Short task: Copy everything from the line containing "Given: Open the Fichiers joints tab" down to the end of the entries, keeping each line unchanged.

Records to use:
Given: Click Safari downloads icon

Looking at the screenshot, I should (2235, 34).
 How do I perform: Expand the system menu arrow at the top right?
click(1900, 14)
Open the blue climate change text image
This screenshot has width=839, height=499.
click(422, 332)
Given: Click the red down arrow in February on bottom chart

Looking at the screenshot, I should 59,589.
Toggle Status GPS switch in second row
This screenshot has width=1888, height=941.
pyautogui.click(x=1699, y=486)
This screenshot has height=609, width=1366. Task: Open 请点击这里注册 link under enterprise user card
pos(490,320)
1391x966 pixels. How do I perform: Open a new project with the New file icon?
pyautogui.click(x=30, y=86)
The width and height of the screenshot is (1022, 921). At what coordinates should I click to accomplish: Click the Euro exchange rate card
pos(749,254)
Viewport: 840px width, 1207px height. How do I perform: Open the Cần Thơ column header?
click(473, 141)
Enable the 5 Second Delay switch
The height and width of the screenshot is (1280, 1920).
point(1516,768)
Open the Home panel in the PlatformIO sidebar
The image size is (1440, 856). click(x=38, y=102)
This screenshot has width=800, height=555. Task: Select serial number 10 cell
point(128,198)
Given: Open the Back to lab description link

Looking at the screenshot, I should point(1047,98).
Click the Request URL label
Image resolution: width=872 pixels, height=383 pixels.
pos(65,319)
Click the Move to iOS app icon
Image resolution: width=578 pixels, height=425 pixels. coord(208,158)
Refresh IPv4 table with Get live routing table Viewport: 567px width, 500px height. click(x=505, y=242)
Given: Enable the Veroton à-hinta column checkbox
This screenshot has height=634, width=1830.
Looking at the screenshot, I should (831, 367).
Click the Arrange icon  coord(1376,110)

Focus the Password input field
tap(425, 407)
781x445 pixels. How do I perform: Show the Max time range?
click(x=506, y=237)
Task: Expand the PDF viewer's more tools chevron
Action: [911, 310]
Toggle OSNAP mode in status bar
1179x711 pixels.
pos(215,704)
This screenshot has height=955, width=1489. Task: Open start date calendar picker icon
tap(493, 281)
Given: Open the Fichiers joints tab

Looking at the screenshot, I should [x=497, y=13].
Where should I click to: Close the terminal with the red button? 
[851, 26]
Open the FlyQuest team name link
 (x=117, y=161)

Solution to this problem:
Given: Open the Fichiers joints tab

Looking at the screenshot, I should [x=497, y=13].
Where should I click to: Close the terminal with the red button? 
[851, 26]
Open the FlyQuest team name link
 (x=117, y=161)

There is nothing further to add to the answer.